The blog RH Reality Check posted an item yesterday alleging that Gennet Purcell, the District of Columbia’s relatively new insurance commissioner, had surreptitiously conspired to make it possible for D.C. women to lose their birth control coverage. But the Department of Insurance, Securities and Banking, the agency Purcell runs, has since emphatically denied the story.
Here’s what RH Reality Check reporter Amie Newman wrote on Thursday:
Under Purcell’s watch, private insurance companies operating in Washington DC are now allowed to opt out of covering contraception in individual plans.
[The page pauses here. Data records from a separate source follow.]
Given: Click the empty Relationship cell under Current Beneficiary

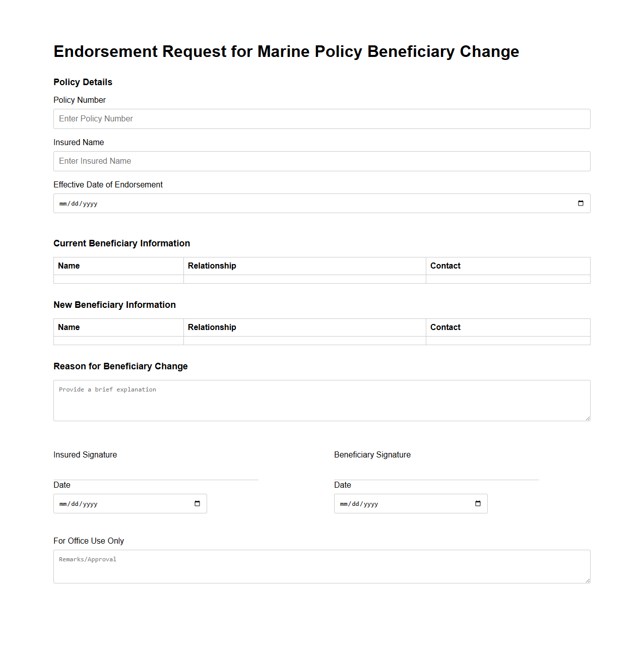Looking at the screenshot, I should click(304, 279).
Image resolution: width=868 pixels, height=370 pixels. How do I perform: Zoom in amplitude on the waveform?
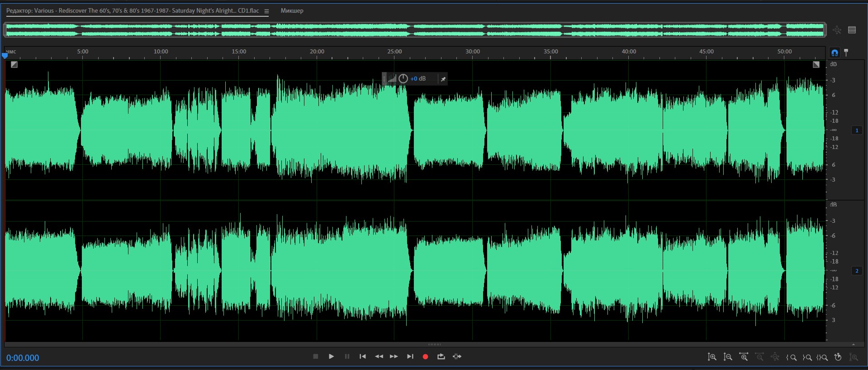[712, 357]
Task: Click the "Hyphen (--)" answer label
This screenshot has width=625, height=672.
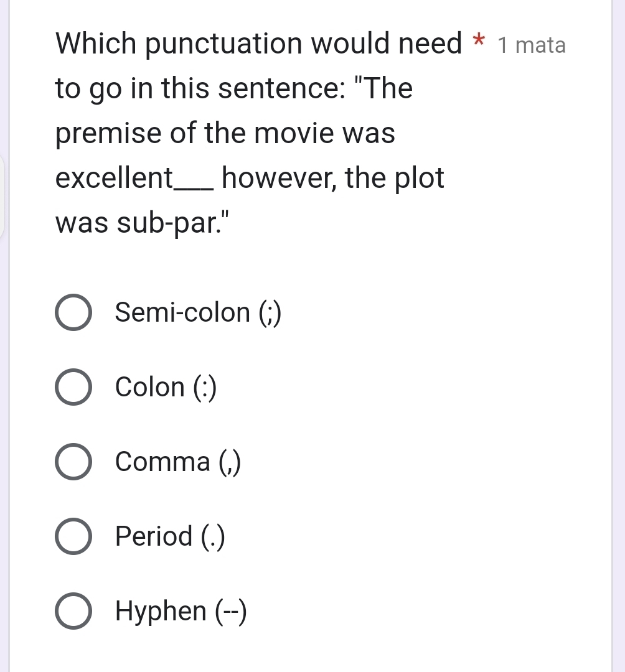Action: click(181, 611)
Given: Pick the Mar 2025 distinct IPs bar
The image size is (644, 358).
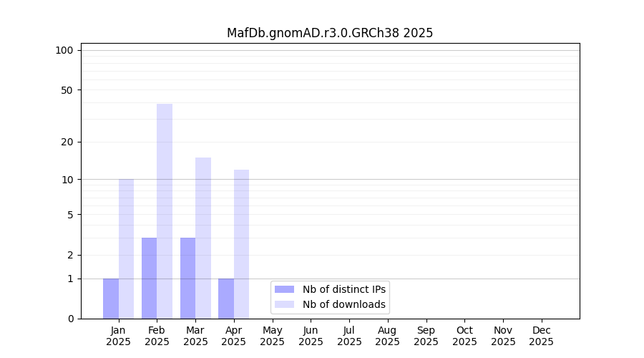Looking at the screenshot, I should tap(187, 278).
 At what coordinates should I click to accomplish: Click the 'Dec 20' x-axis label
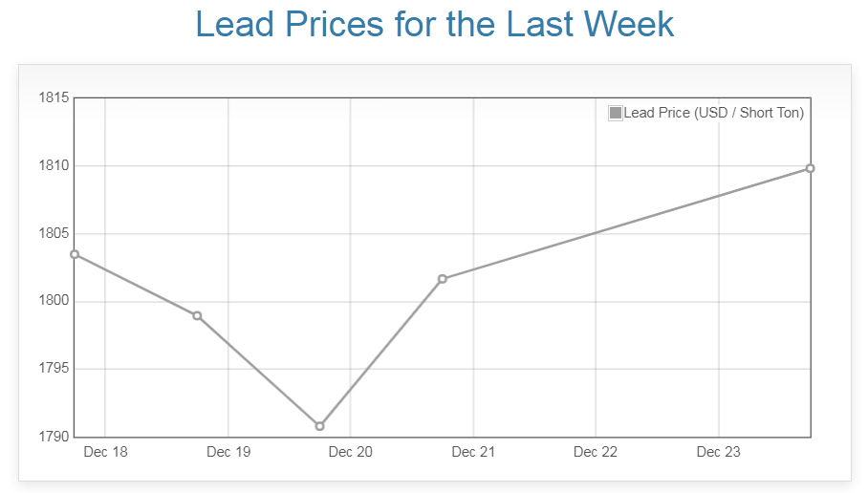point(351,452)
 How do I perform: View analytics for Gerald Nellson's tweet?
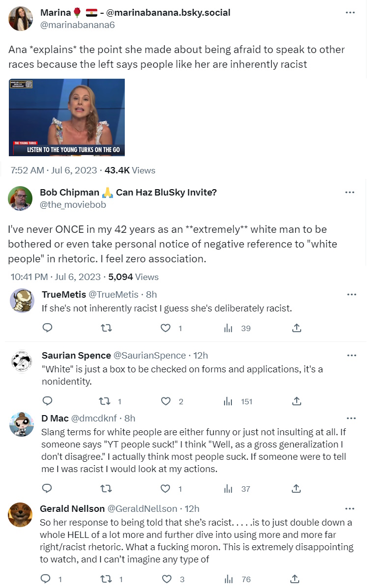coord(228,579)
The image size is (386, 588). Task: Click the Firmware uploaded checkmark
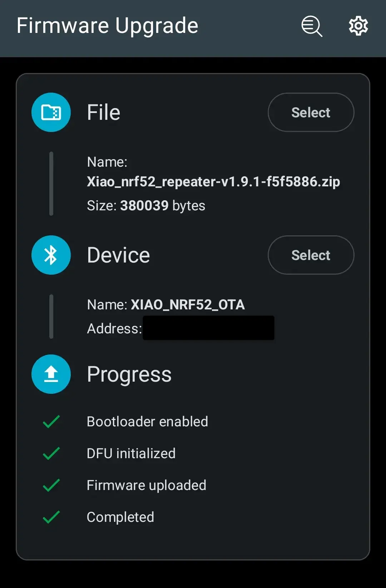(x=51, y=485)
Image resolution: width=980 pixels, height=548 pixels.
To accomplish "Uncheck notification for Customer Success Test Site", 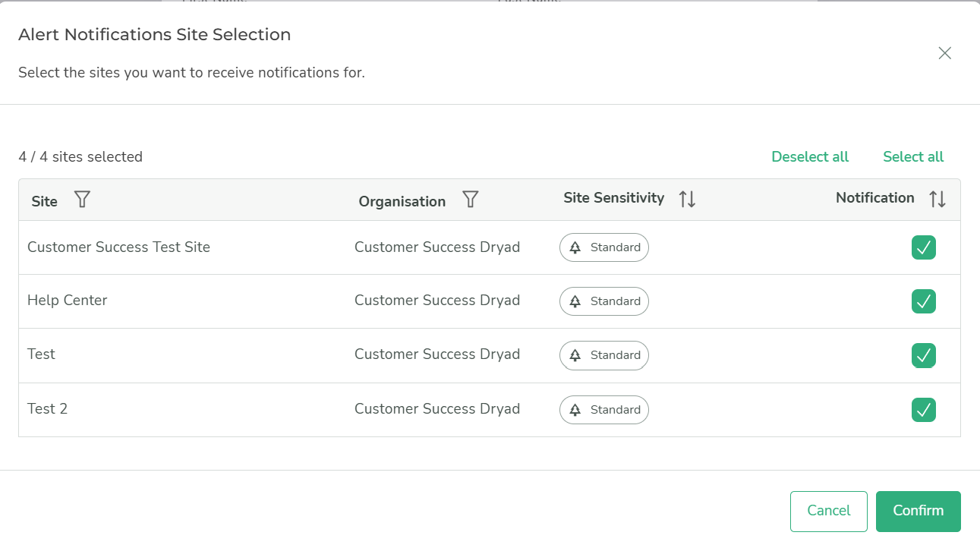I will coord(923,247).
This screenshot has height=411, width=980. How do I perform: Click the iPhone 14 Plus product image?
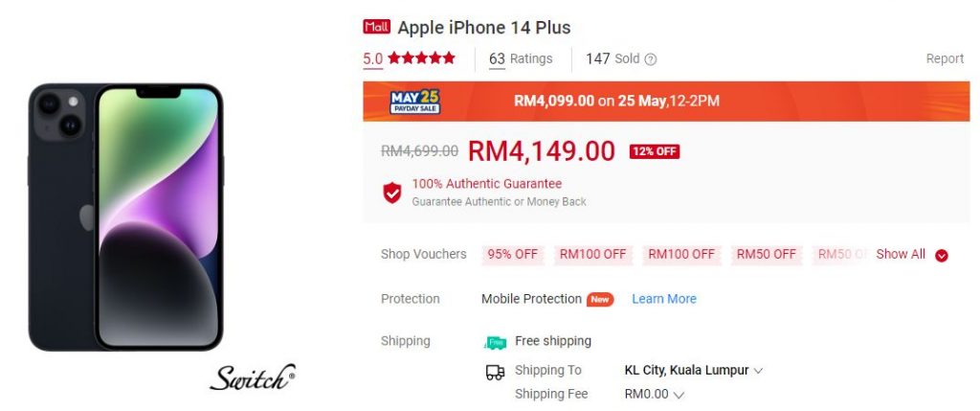(x=125, y=217)
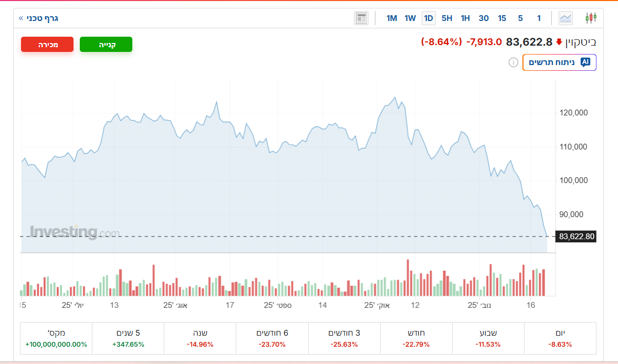Open the גרף טכני technical chart link
The width and height of the screenshot is (618, 364).
pos(38,18)
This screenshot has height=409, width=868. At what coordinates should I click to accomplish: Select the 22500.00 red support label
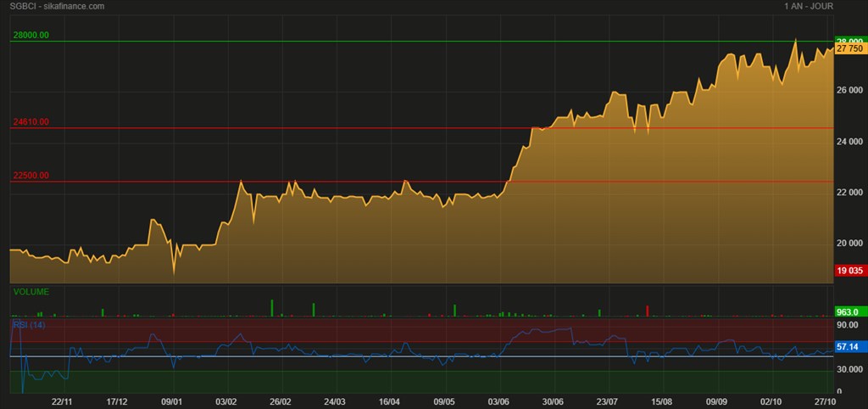point(31,176)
This coverage is considered “non-mandatory” by the insurance commissioner and some women are finding their birth control coverage suddenly dropped.
A petition has been started, on twitter, to raise awareness and grab the commissioner’s attention that allowing insurance coverage of birth control to become non-mandatory for those not in a group plan is unacceptable. You can sign here.
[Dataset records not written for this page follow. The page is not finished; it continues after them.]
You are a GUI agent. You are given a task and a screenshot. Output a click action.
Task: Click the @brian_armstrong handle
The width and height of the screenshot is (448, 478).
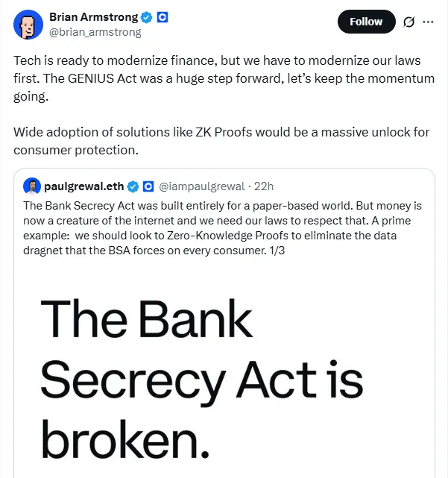click(95, 32)
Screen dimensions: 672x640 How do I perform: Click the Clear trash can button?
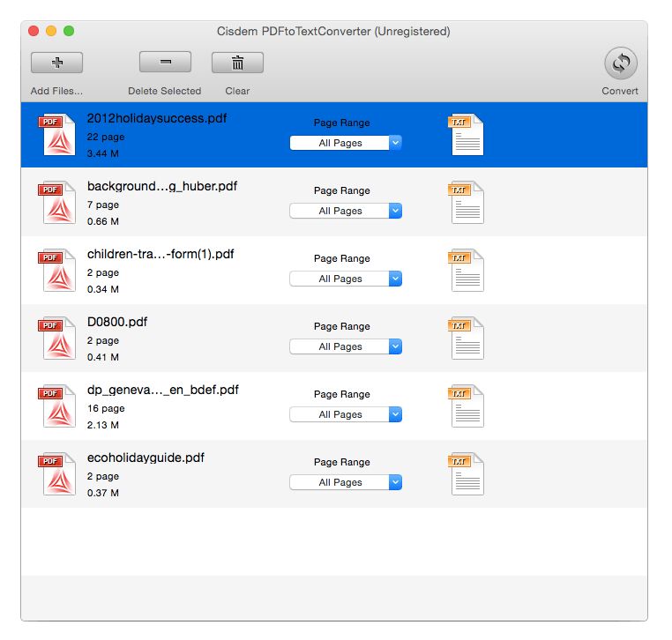pos(237,63)
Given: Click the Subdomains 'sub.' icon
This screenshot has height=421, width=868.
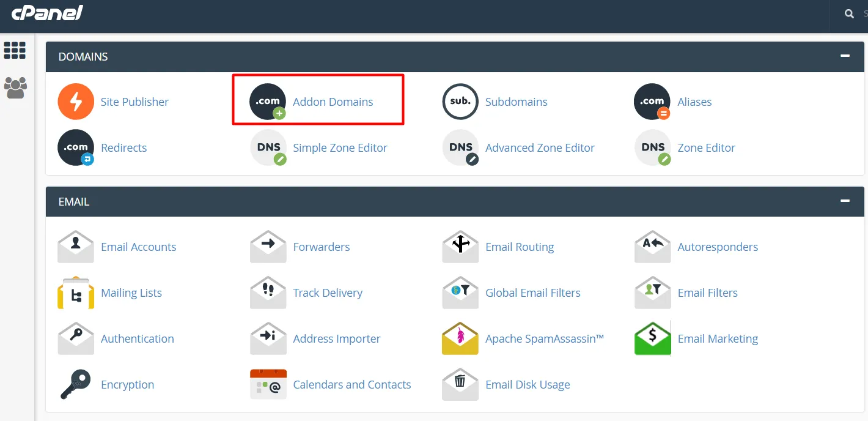Looking at the screenshot, I should (460, 102).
The City Paper’s Sexist blog also picked up the story, and as a woman who currently pays for my own individual, non-group health insurance plan, you can bet this author was personally very concerned. But DISB spokesperson Michelle Phipps-Evans assures DCist this is “just an untrue story.”
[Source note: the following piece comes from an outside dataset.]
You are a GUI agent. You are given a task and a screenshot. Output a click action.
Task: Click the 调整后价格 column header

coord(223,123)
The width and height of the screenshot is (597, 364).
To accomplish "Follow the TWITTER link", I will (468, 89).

Here’s the full statement from Phipps-Evans:
“The Department of Insurance, Securities and Banking (DISB) has not made any changes in its position regarding contraceptive coverage in individual health insurance under Commissioner Gennet Purcell or prior to Commissioner Purcell’s appointment.
In fact, mandated coverages for insurance are not at the discretion of the insurance commissioner, but rather mandated coverages are those that are required by D.C. law. Contraceptive coverage is not now, nor has it ever been, a mandated coverage in D.C. DISB has researched its recent consumer complaint history and found no complaints about individual health insurance not covering contraception. It is surveying insurance companies writing individual health insurance in the District of Columbia and, while responses are still coming in, has found that there are individual plans available in D.C. that provide contraceptive coverage.”
This individually insured District woman can tell you that the Carefirst Blue Cross individual HMO plan definitely covers birth control pills, and has for the last five years without interruption. Care to crowd source on other individual plans?